## SELECTED TEXT

Start of Block

Heat: the new treatment for asthma?

Asthma sufferers may breathe easier thanks to a new treatment being evaluated by an international consortium of researchers, including Dr. Ronald Olivenstein, McGill University Health Centre Asthma Clinic Director. Their multi-centre clinical study, the Asthma Intervention Research (AIR) trial, involves using thermal energy (heat) to treat asthmatic airways — referred to as bronchial thermoplasty. Their findings, published today in the New England Journal of Medicine, show promising results for patients with moderately severe to severe asthma. This study is part of a global clinical trial to examine the efficacy and safety of this technique, led by Dr. Michel Laviolette of the University of Laval as senior author.

"We saw improved asthma control following bronchial thermoplasty,” says Dr. Olivenstein, a McGill assistant professor of medicine. “This technique provides for the first time, a non-medicinal treatment option.”

The bronchial thermoplasty patients showed the following positive findings in comparison with patients not treated with the procedure:

  • reduced rate of asthma exacerbation per year;
  • increased number of days per year without asthma symptoms;
  • improved quality of life;
  • decreased amount of rescue medication (short acting bronchodilators) required per day — improved overall control of asthma.

Medication is currently the traditional treatment available for asthma sufferers. Bronchial thermoplasty is an outpatient procedure performed under light sedation and involves insertion of a catheter with a thermal tip into the airways of the lung that allows for application of the thermal energy at various points within the airway. Currently, three such procedures are required to completely treat the airways. Each treatment takes 30 to 45 minutes and patients return home the same day and are able to resume normal activities.

End of Block

## REQUIRED WORK
a) Answer these questions from the text on bronchial thermoplasty for asthma, one answer per line.
(i) Who led the global clinical trial as senior author?
(ii) In which journal were the findings published?
(iii) How long does each treatment take?
b) List every positive finding that the text on bronchial thermoplasty reports for treated patients compared with untreated patients.

(Collection entries)
Start of Block

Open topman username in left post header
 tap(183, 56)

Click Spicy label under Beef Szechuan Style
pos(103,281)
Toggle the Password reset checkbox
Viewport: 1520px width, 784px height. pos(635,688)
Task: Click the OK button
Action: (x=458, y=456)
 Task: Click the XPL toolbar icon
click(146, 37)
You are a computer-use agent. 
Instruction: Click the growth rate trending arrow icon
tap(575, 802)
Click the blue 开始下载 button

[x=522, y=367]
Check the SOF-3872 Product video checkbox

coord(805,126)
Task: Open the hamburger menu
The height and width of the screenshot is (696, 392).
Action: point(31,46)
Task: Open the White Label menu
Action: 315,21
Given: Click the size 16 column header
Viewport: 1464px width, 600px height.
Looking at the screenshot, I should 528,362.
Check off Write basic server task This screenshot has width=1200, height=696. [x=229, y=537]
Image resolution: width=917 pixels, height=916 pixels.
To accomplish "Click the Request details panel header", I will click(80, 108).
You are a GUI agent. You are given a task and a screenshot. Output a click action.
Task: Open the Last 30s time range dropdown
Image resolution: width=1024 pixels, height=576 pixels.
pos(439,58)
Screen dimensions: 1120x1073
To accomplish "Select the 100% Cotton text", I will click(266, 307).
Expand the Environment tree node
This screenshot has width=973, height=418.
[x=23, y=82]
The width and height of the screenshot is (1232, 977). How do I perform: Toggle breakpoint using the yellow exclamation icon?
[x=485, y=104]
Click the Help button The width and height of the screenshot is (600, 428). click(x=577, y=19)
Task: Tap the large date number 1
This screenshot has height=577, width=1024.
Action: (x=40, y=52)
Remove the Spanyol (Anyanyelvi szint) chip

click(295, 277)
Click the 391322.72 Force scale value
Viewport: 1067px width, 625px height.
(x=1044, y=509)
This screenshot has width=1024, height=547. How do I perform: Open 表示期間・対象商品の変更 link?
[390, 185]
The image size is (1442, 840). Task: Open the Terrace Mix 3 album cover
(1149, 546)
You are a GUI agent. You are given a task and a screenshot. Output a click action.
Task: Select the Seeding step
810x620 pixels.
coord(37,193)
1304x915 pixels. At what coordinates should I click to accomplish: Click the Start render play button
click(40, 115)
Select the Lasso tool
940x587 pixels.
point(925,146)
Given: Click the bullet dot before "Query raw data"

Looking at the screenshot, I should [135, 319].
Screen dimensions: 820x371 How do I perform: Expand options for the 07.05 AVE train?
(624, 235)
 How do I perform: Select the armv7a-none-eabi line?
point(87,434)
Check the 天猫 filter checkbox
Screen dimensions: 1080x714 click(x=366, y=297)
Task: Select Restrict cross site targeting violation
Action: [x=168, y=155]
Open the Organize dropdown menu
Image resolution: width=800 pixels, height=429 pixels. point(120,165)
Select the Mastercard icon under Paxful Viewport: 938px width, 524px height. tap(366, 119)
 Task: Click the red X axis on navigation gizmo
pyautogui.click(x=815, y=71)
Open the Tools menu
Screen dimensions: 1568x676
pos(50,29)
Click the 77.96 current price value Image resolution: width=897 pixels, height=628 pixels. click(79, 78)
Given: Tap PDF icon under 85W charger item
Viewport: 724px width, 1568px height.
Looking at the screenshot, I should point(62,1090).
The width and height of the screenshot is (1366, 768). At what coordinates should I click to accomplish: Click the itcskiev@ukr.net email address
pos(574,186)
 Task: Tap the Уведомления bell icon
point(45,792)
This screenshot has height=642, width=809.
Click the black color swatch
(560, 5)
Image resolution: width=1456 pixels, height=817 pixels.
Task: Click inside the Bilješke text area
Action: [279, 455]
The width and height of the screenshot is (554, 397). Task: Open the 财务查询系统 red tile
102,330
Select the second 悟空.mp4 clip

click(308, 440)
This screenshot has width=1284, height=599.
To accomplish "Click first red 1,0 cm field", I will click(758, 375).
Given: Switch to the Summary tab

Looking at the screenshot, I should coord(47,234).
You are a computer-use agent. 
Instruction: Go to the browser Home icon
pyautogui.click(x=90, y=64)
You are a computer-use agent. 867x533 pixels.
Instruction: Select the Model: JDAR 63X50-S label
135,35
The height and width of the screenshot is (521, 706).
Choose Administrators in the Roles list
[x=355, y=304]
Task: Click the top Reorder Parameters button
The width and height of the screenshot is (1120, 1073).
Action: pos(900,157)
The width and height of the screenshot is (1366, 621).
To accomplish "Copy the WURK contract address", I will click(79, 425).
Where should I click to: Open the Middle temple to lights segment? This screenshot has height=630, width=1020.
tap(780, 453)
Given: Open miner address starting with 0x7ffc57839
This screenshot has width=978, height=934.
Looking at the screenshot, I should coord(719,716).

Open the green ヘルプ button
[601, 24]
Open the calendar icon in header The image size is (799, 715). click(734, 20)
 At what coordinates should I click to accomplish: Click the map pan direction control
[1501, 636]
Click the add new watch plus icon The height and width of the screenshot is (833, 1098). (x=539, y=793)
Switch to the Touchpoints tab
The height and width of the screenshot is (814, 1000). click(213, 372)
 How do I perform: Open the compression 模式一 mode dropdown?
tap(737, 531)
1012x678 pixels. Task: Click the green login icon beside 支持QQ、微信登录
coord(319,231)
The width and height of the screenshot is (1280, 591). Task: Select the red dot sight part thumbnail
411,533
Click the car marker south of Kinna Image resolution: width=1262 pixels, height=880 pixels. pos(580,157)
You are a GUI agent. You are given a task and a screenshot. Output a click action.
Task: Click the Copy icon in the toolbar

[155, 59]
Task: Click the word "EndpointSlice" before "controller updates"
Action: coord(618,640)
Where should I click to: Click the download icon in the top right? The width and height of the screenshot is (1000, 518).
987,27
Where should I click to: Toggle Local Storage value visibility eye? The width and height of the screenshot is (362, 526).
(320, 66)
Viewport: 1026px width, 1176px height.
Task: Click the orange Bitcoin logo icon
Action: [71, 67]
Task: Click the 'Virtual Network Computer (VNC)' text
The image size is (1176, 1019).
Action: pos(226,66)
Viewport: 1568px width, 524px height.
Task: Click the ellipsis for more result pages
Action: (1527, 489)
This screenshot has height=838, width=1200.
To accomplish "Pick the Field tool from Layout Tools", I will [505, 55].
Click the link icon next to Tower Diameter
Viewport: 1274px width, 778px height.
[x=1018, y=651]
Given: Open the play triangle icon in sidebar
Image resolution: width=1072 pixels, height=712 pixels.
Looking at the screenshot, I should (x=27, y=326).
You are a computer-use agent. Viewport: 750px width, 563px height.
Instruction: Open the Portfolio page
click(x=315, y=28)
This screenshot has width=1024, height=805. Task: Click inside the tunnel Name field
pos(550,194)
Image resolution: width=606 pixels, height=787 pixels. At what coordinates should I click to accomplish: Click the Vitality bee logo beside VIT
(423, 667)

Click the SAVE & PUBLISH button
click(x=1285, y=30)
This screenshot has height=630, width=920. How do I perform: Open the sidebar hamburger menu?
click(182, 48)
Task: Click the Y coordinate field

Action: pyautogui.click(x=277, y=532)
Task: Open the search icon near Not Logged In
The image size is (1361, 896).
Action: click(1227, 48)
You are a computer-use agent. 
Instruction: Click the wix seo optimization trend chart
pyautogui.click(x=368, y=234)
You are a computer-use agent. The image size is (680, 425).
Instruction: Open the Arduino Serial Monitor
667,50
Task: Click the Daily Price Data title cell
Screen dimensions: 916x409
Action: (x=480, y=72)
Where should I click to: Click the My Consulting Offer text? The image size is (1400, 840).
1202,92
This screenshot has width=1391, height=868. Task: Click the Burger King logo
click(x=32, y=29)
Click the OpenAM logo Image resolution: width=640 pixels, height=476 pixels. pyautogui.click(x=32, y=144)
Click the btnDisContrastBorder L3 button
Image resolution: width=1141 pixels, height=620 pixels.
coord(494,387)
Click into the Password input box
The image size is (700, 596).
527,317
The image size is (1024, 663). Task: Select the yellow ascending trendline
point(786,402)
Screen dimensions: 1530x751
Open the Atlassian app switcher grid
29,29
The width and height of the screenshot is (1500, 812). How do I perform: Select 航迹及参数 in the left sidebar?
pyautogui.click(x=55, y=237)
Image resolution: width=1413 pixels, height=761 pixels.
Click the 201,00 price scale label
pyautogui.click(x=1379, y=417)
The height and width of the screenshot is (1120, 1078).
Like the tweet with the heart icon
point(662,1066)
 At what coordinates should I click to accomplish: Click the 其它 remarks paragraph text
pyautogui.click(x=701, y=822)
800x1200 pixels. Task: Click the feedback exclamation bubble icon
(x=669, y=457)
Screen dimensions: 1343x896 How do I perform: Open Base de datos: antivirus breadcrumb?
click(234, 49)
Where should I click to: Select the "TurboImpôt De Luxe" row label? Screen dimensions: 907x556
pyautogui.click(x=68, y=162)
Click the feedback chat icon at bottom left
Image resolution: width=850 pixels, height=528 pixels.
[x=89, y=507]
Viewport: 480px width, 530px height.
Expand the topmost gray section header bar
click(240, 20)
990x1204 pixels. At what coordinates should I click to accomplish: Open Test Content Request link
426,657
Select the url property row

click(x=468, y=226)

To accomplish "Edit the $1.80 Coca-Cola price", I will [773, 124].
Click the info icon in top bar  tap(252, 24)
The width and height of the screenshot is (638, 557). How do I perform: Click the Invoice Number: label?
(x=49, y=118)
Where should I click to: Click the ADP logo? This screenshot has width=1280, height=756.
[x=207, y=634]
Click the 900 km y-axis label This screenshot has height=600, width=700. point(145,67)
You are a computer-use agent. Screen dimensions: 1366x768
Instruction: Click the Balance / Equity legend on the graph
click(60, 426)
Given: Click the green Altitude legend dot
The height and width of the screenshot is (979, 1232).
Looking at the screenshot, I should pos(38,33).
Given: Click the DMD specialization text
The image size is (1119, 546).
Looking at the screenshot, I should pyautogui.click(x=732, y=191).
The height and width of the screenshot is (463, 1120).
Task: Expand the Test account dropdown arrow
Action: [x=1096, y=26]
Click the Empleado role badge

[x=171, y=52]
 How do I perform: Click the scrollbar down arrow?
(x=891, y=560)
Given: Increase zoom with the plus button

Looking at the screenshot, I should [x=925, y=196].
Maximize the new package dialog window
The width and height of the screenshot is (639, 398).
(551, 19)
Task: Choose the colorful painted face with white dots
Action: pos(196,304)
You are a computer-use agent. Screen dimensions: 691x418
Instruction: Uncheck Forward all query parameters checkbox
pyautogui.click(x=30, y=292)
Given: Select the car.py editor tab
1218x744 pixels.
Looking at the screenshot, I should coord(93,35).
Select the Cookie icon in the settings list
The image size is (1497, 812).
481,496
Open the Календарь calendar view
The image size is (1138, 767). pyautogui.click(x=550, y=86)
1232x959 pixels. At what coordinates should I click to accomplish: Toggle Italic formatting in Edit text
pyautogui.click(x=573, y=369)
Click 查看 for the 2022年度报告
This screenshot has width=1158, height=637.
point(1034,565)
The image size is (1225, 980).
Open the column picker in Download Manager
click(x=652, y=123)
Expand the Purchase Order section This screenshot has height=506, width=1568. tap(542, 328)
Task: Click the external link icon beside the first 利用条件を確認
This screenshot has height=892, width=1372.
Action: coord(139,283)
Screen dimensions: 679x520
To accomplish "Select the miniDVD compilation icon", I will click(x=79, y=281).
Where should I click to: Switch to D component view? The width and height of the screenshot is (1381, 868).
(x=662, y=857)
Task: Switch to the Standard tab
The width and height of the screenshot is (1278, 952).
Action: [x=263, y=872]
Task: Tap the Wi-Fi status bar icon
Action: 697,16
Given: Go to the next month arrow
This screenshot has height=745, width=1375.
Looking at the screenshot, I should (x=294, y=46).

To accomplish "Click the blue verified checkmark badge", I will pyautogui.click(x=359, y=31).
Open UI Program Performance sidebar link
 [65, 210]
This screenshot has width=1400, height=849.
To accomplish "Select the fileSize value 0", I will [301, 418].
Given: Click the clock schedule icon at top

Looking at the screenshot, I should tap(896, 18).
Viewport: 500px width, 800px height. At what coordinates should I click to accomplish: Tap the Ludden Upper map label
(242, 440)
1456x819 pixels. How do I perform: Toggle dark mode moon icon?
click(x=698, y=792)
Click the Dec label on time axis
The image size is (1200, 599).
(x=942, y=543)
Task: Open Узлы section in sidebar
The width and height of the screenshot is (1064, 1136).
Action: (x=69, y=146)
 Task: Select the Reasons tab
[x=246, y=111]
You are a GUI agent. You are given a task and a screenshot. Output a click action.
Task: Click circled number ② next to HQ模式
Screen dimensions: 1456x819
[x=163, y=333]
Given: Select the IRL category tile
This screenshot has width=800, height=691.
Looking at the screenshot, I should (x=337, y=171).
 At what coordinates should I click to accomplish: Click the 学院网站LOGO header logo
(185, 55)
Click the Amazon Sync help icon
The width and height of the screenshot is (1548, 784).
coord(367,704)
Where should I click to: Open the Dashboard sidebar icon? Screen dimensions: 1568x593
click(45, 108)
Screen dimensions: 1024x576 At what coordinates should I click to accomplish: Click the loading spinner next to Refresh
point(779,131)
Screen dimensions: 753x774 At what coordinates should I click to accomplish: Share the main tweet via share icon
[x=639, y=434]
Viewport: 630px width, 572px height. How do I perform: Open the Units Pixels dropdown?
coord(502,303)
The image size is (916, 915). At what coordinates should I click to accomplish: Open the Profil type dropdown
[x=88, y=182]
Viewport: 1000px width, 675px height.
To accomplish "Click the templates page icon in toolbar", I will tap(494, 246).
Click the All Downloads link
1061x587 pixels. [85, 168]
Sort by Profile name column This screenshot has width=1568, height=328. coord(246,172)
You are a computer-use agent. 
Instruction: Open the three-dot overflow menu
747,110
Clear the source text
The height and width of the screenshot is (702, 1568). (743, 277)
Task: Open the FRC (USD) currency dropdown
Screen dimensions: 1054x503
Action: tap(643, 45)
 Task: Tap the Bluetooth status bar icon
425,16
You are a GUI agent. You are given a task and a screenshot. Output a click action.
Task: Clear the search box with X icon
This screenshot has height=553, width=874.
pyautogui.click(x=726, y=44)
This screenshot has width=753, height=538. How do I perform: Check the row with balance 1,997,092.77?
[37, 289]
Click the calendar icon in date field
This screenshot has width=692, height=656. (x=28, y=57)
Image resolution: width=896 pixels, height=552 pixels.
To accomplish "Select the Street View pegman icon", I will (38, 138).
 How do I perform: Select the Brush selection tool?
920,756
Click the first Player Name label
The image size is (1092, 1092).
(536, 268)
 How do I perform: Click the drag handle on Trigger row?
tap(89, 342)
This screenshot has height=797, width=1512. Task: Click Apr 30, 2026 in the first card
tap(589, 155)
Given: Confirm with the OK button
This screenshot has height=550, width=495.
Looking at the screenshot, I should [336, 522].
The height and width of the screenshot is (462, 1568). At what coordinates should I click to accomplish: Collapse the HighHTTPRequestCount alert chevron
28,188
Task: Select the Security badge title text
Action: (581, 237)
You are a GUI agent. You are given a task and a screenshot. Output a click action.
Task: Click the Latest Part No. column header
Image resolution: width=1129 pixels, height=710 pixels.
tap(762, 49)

End of Block

## ANSWERS FOR THE EXERCISE
a)
(i) Dr. Michel Laviolette of the University of Laval
(ii) The New England Journal of Medicine
(iii) 30 to 45 minutes

b)
- Reduced rate of asthma exacerbation per year
- Increased number of days per year without asthma symptoms
- Improved quality of life
- Decreased amount of rescue medication (short acting bronchodilators) required per day, meaning improved overall control of asthma